- _Task statement_:
Rewrite the lines of the records below as a numbered list, skipping any blank lines. Take only the lines from the one with "Enable the Screen Sharing checkbox" up to and including the one with "pyautogui.click(x=61, y=337)", and leave the pictures out of your answer.

- _Data shown_:
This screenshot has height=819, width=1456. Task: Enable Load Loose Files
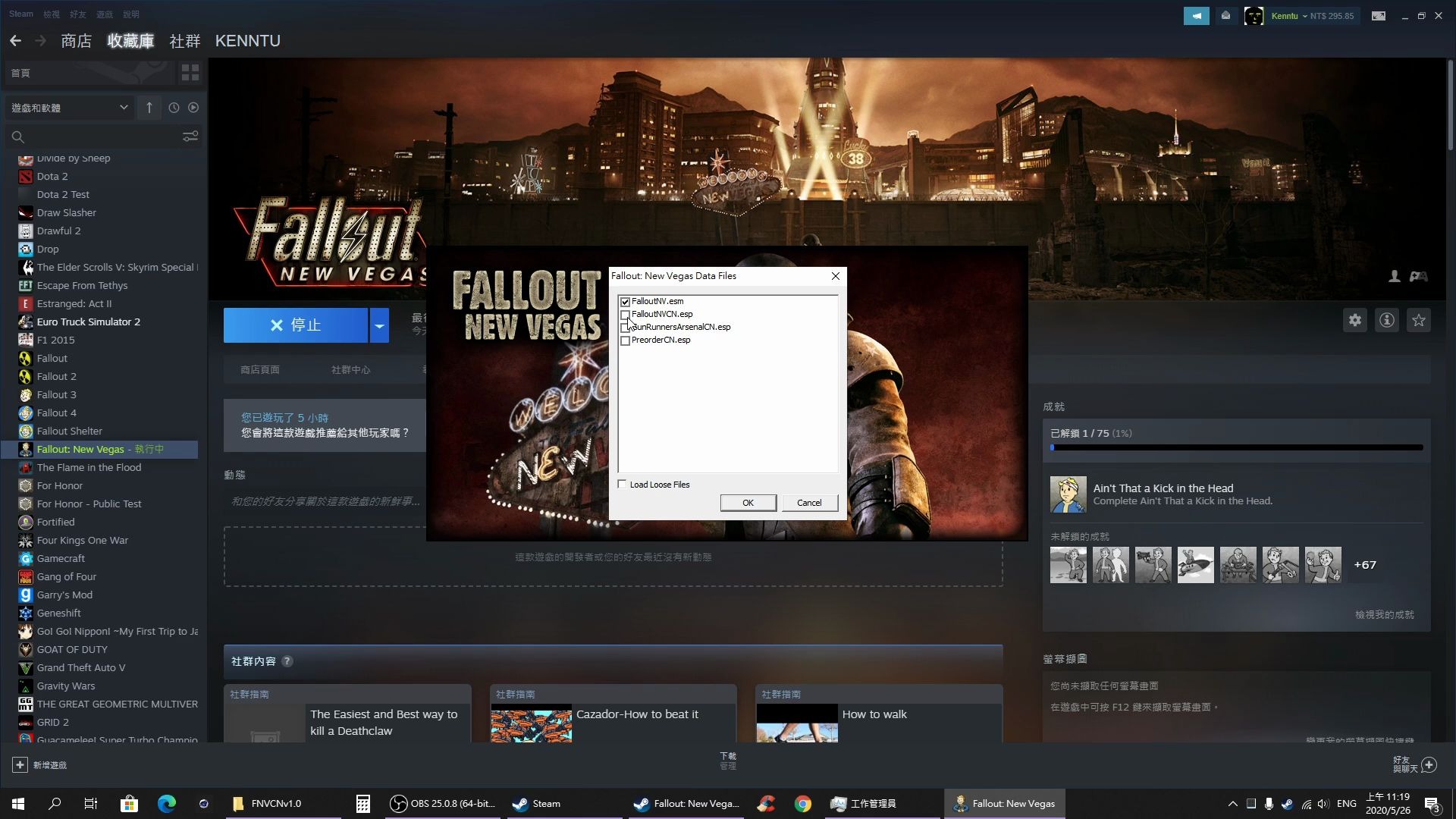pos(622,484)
--
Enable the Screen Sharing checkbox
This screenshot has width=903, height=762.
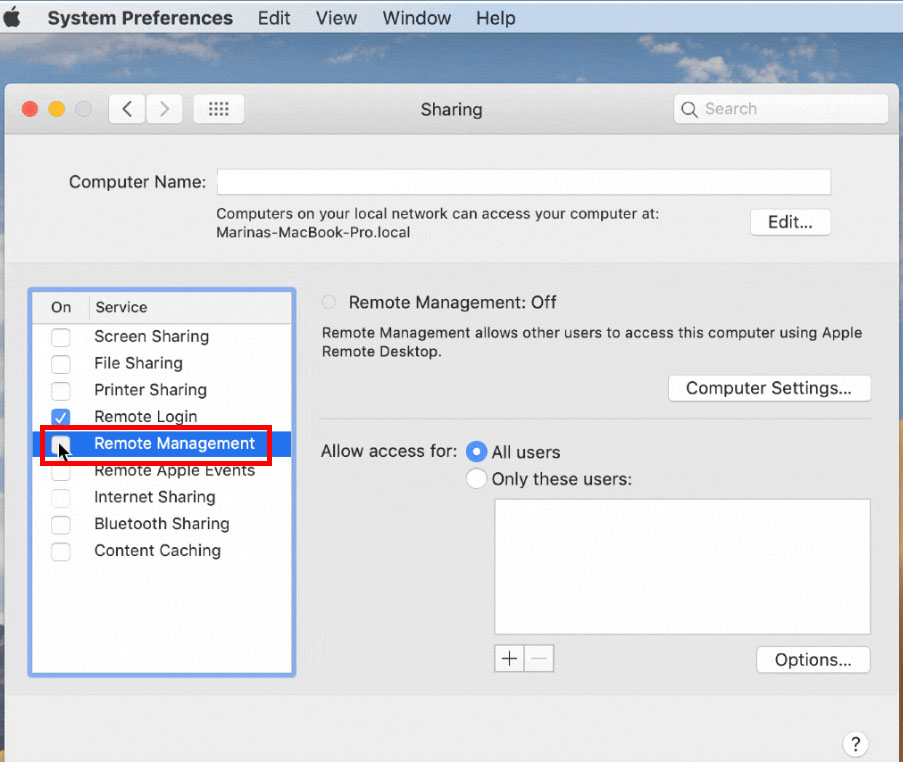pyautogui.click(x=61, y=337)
==
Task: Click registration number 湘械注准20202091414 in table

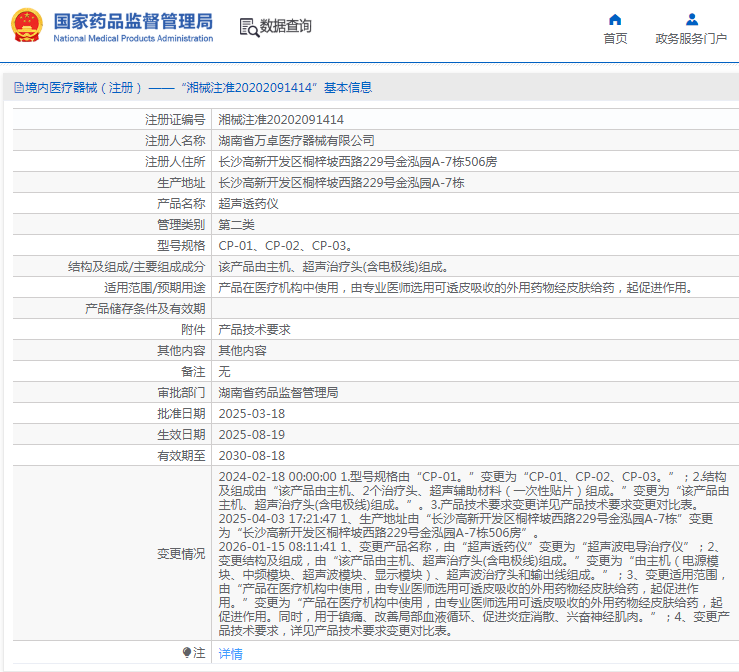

- _Answer to the problem_:
1. Enable the Screen Sharing checkbox
2. This screenshot has width=903, height=762.
3. pyautogui.click(x=61, y=337)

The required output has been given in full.